**Exercise goal**
Please return every record exactly, with no pictures included.

**Input records**
※ ※ ※

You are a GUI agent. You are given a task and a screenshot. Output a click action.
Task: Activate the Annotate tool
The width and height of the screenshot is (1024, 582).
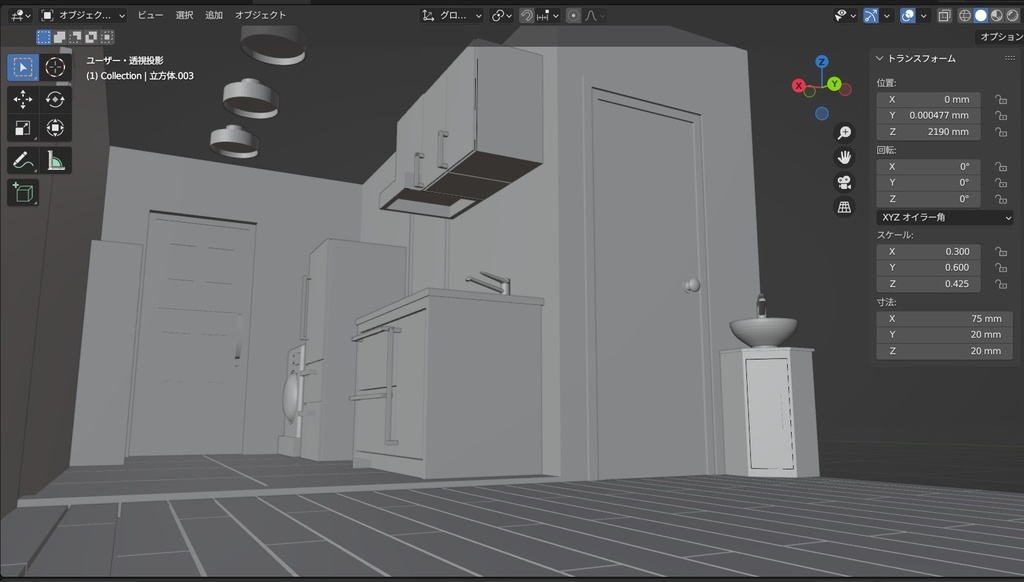[22, 158]
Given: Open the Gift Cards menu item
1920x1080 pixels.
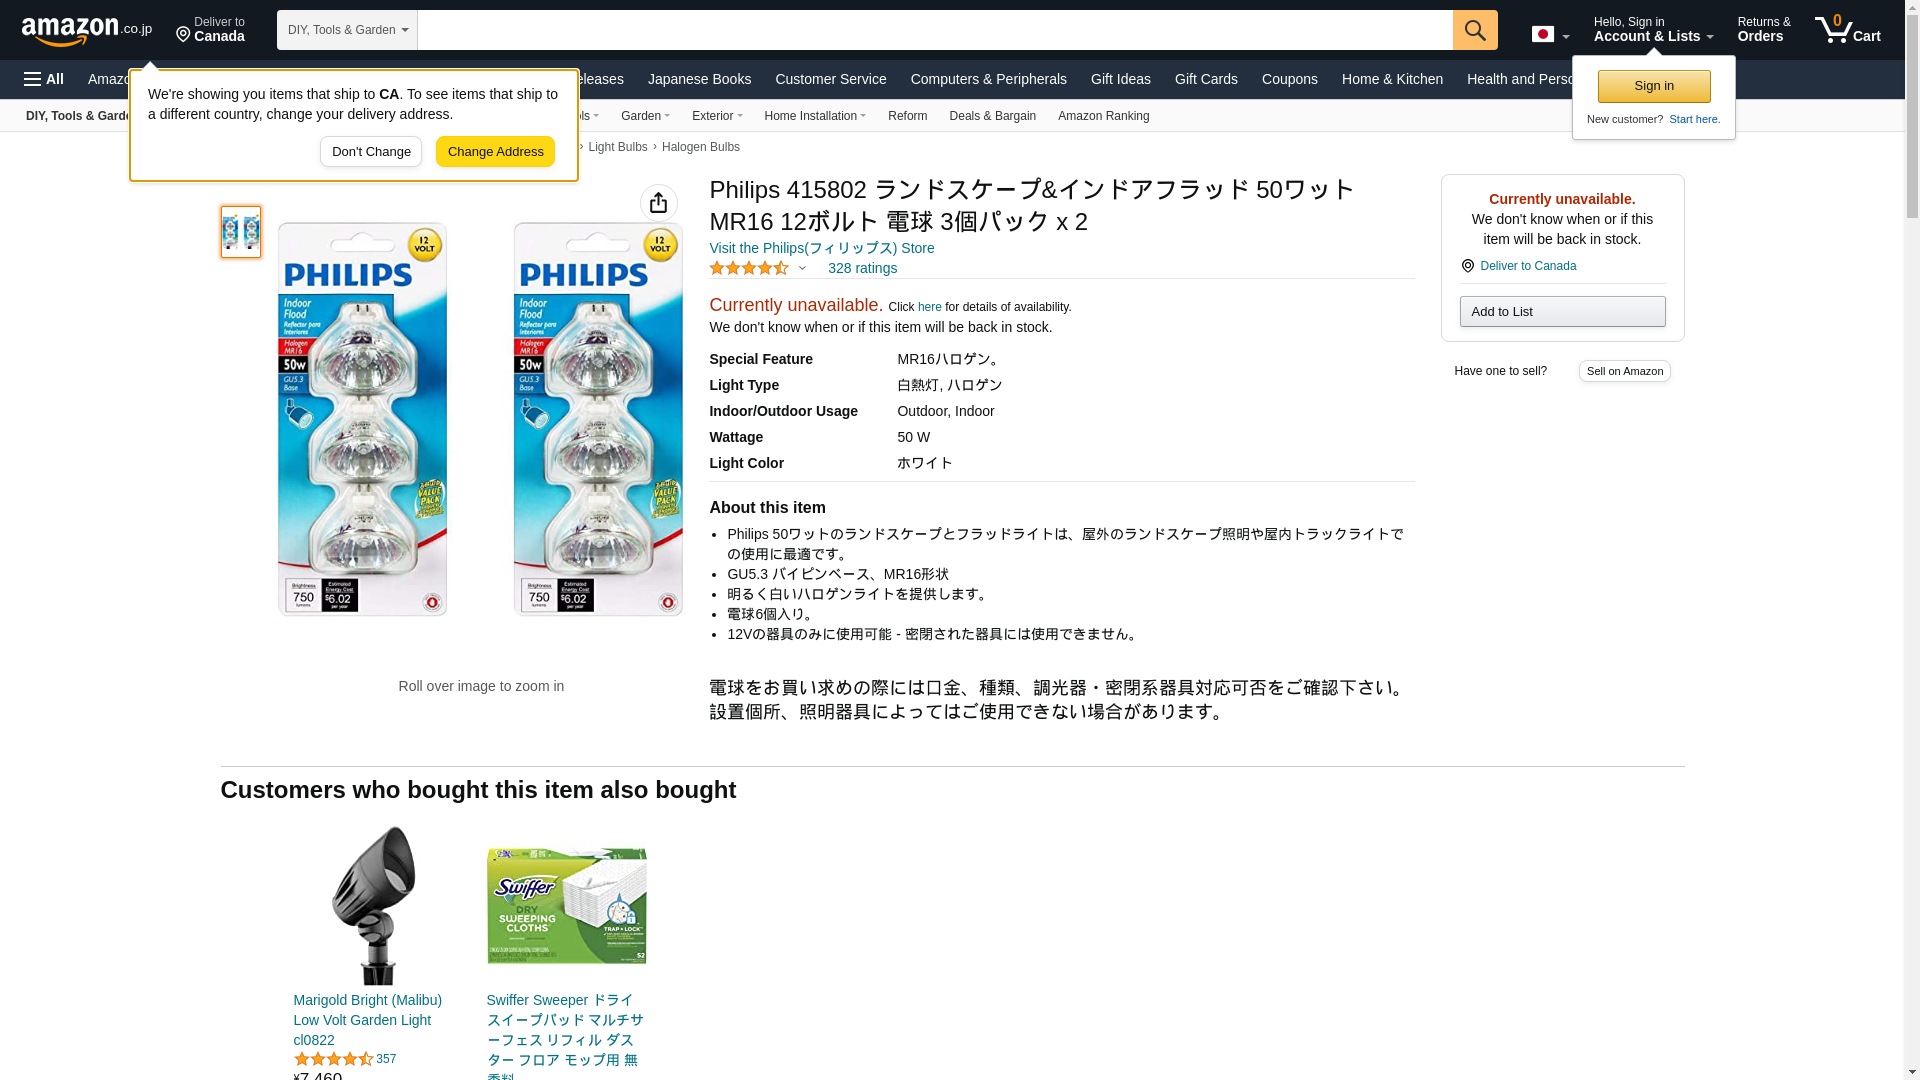Looking at the screenshot, I should [x=1206, y=79].
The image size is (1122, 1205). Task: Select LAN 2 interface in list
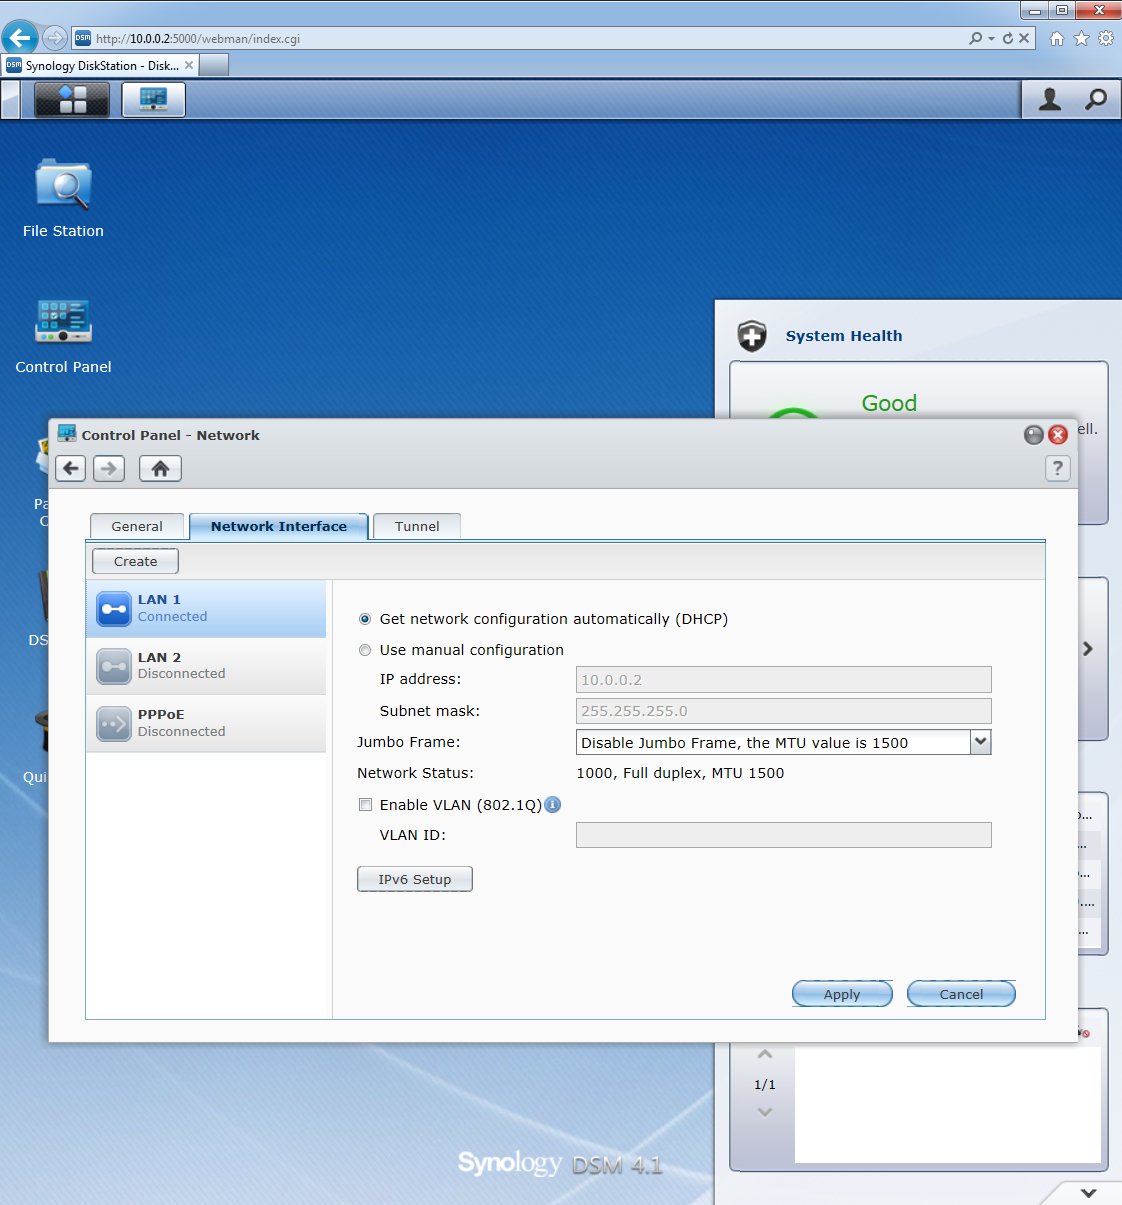(206, 666)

※ ※ ※

**Reply to the task**
You are a GUI agent. You are given a task and a screenshot. Output a click action.
Task: Activate the Annotate tool
The width and height of the screenshot is (1024, 582).
[22, 158]
Given: Open the Gift Cards menu item
1920x1080 pixels.
Looking at the screenshot, I should [x=1206, y=79].
The image size is (1122, 1205). Task: Select LAN 2 interface in list
(206, 666)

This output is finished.